A gene related to the c-src gene is the oncogene v-src which forms part of the genome of the Rous sarcoma virus and causes that virus to produce sarcomas in chickens. See Takeya and Hanafusa, supra; and Hunter, T. 1987. "A Tail of Two src's: Mutatis Mutandis," Cell. 49:1-4. As with many malignant cells, cells infected with the Rous sarcoma virus have been found to exhibit increased production of urokinase-type plasminogen activator (u-PA). In particular, Bell, S. M., R. W. Brackenbury, N. D. Leslie and J. L. Degen. 1990. "Plasminogen activator gene expression is induced by the src oncogene product and tumor promoters," J. Biol. Chem. 265:1333-1338, have correlated the increased production of u-PA after transformation of chicken embryo fibroblasts by the Rous sarcoma virus with an increase in cellular u-PA mRNA.
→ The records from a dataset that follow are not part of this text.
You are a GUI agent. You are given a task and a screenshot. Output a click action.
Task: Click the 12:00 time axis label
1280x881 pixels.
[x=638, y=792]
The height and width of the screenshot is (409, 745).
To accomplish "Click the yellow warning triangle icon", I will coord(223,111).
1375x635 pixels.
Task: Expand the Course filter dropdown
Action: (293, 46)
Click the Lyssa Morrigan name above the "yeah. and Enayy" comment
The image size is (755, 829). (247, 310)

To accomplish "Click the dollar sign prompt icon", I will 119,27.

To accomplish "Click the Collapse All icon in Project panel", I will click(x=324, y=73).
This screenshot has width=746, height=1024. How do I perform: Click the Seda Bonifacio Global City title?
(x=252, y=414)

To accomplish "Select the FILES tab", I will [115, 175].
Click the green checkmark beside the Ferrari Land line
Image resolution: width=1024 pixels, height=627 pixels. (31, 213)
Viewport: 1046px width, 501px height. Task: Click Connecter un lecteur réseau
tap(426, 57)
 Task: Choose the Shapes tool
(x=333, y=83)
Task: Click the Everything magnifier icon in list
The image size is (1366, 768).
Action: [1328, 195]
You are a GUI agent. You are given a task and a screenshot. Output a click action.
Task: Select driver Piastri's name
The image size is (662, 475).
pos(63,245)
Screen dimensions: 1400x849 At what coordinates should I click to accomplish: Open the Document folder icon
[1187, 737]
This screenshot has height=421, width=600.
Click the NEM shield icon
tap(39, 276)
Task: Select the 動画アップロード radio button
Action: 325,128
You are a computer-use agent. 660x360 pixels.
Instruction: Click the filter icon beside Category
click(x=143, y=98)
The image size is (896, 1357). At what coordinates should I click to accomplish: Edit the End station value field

Significantly, none of the foregoing references in any way discloses or suggests the surprising results achieved by the present invention wherein increased expression of pp60.sup.c-src by genetically engineered endothelial cells has been found to result in 1) enhanced migration of the cells, i.e., an enhanced ability to repair the endothelial lining of damaged vessels and/or an enhanced ability to form an endothelial lining on grafts or stents; and 2) enhanced urokinase-type plasminogen activator activity, i.e., an enhanced ability to dissolve or prevent the formation of the thrombi normally associated with vascular surgical procedures.